By November, the combined age of the candidates running for President of the United States will be 160. Age is a factor. The President of the United States is likely a hard job, loaded with stress, and a need for conscientiousness and the ability to maintain a certain level of stamina. Regardless of your political stance, it is hard to deny that both possess intelligence and experience. No matter who you are for or against, the country must pick a leader. That decision might be a nightmare. This scenario is not unique to politics. In fact, it mirrors a trend we're seeing in the mortgage industry, where age - for better or worse - can be a significant factor in hiring decisions.
The composition of our political candidates mirrors a significant trend in the American workforce. According to the Bureau of Labor Statistics, the employment of workers aged 65 or older has surged by a staggering 117% in the past two decades, with a similar increase for those aged 75 or older. While this demographic brings a wealth of experience and education to any workplace, they also face a significant age bias. Shockingly, reports suggest that up to 90% of individuals between the ages of 50 and 80 experience age discrimination.
For the last ten years or more, the average age of a mortgage professional has been 53 to 55 years old. The number is now 44 to 47. So, the question must be asked: Why is there an exodus of older adults in the mortgage space?
In the mortgage industry, all sectors are experiencing a compression. But when they're ready to hire again, how can companies ensure highly qualified, educated mortgage professionals are well-suited for a new position? Here are some recommendations that can be applied to all candidates to ensure you find professionals who meet your expectations.
Implement technology competency testing. Not all young people are technologically competent. If you are a technology-heavy company, there is no reason to take anyone's word for it. Develop a test or leverage a service that will allow you to understand an applicant's ability to use technology to complete the tasks in their job.

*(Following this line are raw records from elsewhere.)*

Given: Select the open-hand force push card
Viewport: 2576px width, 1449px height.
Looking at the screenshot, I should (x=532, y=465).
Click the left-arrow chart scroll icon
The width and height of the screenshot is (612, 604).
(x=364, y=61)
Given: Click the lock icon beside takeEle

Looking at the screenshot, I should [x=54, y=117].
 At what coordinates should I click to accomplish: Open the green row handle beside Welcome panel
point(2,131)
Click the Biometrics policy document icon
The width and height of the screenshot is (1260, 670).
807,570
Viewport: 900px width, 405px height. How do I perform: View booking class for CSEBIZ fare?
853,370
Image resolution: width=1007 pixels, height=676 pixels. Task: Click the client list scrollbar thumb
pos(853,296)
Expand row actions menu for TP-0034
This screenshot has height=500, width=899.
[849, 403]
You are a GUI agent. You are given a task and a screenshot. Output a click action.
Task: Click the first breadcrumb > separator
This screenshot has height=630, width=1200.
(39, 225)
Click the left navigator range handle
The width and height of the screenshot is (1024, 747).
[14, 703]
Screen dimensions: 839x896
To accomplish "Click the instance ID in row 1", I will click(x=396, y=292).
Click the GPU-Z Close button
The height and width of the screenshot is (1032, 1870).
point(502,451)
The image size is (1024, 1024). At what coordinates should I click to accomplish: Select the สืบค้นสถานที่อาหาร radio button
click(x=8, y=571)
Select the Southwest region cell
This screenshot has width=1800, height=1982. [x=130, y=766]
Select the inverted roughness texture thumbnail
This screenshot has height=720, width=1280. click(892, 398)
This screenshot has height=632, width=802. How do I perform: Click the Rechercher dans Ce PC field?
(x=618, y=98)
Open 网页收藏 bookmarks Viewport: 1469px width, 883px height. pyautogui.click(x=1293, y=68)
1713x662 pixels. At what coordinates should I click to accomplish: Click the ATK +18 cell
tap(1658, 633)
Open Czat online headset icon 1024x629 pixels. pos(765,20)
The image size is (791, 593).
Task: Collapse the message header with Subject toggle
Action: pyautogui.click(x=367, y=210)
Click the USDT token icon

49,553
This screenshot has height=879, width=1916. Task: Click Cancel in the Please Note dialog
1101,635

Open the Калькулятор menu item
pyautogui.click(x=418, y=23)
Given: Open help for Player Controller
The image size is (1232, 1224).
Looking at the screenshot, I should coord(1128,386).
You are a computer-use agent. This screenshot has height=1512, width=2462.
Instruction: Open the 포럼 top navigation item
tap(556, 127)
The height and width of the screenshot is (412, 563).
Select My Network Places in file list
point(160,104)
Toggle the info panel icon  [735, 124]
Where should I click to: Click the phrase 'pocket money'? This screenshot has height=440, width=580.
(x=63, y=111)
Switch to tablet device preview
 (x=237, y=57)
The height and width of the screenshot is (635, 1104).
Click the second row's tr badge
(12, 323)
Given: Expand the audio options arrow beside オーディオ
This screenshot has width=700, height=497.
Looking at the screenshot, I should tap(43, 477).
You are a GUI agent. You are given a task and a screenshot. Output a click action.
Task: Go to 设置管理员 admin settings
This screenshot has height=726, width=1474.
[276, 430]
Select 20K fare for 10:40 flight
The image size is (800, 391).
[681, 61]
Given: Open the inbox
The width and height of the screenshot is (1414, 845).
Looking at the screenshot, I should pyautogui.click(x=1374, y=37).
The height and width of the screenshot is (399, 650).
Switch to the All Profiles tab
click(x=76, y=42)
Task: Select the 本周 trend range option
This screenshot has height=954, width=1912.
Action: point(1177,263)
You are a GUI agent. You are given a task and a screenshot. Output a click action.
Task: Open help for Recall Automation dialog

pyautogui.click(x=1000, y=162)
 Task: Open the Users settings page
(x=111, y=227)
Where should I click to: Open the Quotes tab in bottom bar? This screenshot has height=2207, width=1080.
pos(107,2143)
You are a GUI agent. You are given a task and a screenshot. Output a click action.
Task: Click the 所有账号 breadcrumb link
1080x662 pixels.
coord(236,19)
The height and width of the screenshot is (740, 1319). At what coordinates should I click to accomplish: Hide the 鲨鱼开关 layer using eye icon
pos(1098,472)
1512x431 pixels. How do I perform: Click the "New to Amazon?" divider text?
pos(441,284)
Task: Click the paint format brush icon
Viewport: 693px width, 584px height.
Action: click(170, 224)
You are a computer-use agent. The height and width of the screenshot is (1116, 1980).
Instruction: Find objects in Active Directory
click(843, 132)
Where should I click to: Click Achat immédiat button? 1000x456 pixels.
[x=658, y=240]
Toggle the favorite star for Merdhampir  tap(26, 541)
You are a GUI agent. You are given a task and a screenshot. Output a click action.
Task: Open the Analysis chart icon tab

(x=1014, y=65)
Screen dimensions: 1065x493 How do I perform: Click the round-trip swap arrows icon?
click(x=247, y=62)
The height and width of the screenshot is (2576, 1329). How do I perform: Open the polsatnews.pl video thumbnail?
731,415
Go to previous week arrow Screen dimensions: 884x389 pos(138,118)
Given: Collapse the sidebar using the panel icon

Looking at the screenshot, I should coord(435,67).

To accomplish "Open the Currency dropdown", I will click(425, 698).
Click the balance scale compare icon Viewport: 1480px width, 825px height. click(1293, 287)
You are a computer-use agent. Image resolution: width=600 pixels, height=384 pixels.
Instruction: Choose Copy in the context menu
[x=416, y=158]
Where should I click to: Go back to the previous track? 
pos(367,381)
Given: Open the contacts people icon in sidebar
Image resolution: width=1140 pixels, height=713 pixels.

Provide reference criteria. When asking for references, clarify what questions will be asked so that the applicant will provide a relevant reference, not just someone who will agree that they are a great person. Employers need to understand recent victories or recent defeats that an applicant overcame. Ensure the questions cover the areas that align with the company's expectations and that they aren't just going through the motions.
Clearly define expectations. Cover every detail from work stress and hours to micro and macro goals. Make it abundantly clear what someone is agreeing to. What does a good performance look like? What does lousy performance look like? This step begs applicants to have self-awareness, hoping they will gracefully decline if they can't meet the presented expectations. However, if they aren't honest about their ability to meet the expectations, the decision to move on later should be less painful.
Professionals of every age should take note. Twenty-somethings may look upon the 40-somethings as relics of a different generation, asking questions about life before the internet. Our joints may hurt, our metabolism may be a distant memory, and bedtime may get earlier every year. There isn't a Tik-Tok filter cure for what is happening. It is crucial to practice empathy and compassion.
As the mortgage industry continues to navigate the market, we must increase the due diligence of all candidates. High-level talent is crucial to survival. There is great wisdom in the mortgage industry. None of us can afford to hire the wrong professionals. Whether entry-level or C-level, the dream candidate can become your worst nightmare.